*Задание 1*:
Отредактируйте фрагмент списка от строки, содержащей «has width=500, height=339.», до конца списка включительно: замените «screenshot» на «screen capture», остальное оставьте без изменений.

*Текст для чтения*:

#####

Кстати, необходимость выяснения экспериментального статуса этой гипотезы быстрее всего понимают «обыватели» и дети — ведь у них доминирует психологическое ощущение времени, весьма зависящее как от физического, так и от духовного состояния человека. К тому же показания биологических часов (например пульса) заметно различаются у покоящегося и движущегося человека. Скажем сразу, что прецизионные эксперименты ХХ в. придали почти научный смысл этому «наивному» переживанию времени, образно говоря, обнаружили у физических часов признаки антропоморфности — зависимость хода от состояния их движения.
Однако этот шаг физики навстречу человеку естественному не находит пока должного отклика. Тому есть исторические причины. На протяжении тысячелетий люди «по капле выдавливали» из себя и культуры «детский» взгляд на мир, незаметно становясь «рабами» механического (во всех смыслах) восприятия, объяснения и переустройства действительности. В апогее этого исторического этапа человечество создало концепцию априорного (Кант), абсолютного (Ньютон) времени и качественные хронографы, «стук сердца» которых, казалось, не зависел от внешних обстоятельств. На века утвердилось мнение, что европейская культура прикоснулась к «божьему промыслу», когда Ньютон построил математическую реализацию демокритовой атомистики, сохранив даже эпикуровские «клинамены» как «причуды» атомов света. Впрочем, о последнем скоро забыли почти на два века, а вот догматы его механики, один из которых спрятан в приведенной выше школьной формуле, восторжествовали «всерьез и надолго», получив священный статус классических. Это нашло свое отражение в малоизвестной ныне максиме Вольтера — пропагандиста взглядов Ньютона в континентальной Европе: «Пространство и время — формы существования Бога». Именно Бог был «Лордом-хранителем» абсолютного универсального времени, в каждый момент которого ему была доступна любая точка безграничного, однородного и изотропного пространства. Любые отклонения от этого идеала списывались на несовершенство наших человеческих, и потому относительных, представлений о пространстве и времени.

#####

*Извлечённые данные*:
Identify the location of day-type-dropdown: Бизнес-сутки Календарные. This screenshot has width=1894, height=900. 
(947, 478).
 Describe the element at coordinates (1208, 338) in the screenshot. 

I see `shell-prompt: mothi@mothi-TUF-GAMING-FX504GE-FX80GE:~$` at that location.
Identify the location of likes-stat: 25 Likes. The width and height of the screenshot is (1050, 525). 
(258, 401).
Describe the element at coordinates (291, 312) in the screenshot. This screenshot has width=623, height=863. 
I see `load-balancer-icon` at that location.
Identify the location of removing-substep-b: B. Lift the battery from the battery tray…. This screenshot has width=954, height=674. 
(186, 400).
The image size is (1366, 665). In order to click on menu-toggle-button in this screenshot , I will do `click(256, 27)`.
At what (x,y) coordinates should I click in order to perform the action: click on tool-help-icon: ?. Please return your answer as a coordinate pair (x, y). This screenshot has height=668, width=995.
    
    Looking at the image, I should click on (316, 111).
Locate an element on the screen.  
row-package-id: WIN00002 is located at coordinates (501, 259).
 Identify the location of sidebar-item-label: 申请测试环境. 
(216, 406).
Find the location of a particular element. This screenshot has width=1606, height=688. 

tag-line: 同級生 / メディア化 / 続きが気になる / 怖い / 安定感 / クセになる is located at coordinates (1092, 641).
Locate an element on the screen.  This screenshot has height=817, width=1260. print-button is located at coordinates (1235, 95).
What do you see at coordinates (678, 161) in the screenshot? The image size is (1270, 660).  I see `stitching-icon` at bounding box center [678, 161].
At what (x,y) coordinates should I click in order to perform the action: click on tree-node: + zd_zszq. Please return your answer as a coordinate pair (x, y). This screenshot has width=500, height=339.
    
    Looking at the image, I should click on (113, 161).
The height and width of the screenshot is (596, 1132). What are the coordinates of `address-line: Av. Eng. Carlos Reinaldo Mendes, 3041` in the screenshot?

#####

*Задание 2*:
Кому в тексте о времени приписана максима «Пространство и время — формы существования Бога»?

*Ответ 1*:
At what (x,y) coordinates should I click in order to perform the action: click on tree-node: + zd_zszq. Please return your answer as a coordinate pair (x, y). This screen capture has width=500, height=339.
    
    Looking at the image, I should click on (113, 161).
The height and width of the screen capture is (596, 1132). What are the coordinates of `address-line: Av. Eng. Carlos Reinaldo Mendes, 3041` in the screen capture?

*Ответ 2*:
Вольтеру, пропагандисту взглядов Ньютона в континентальной Европе.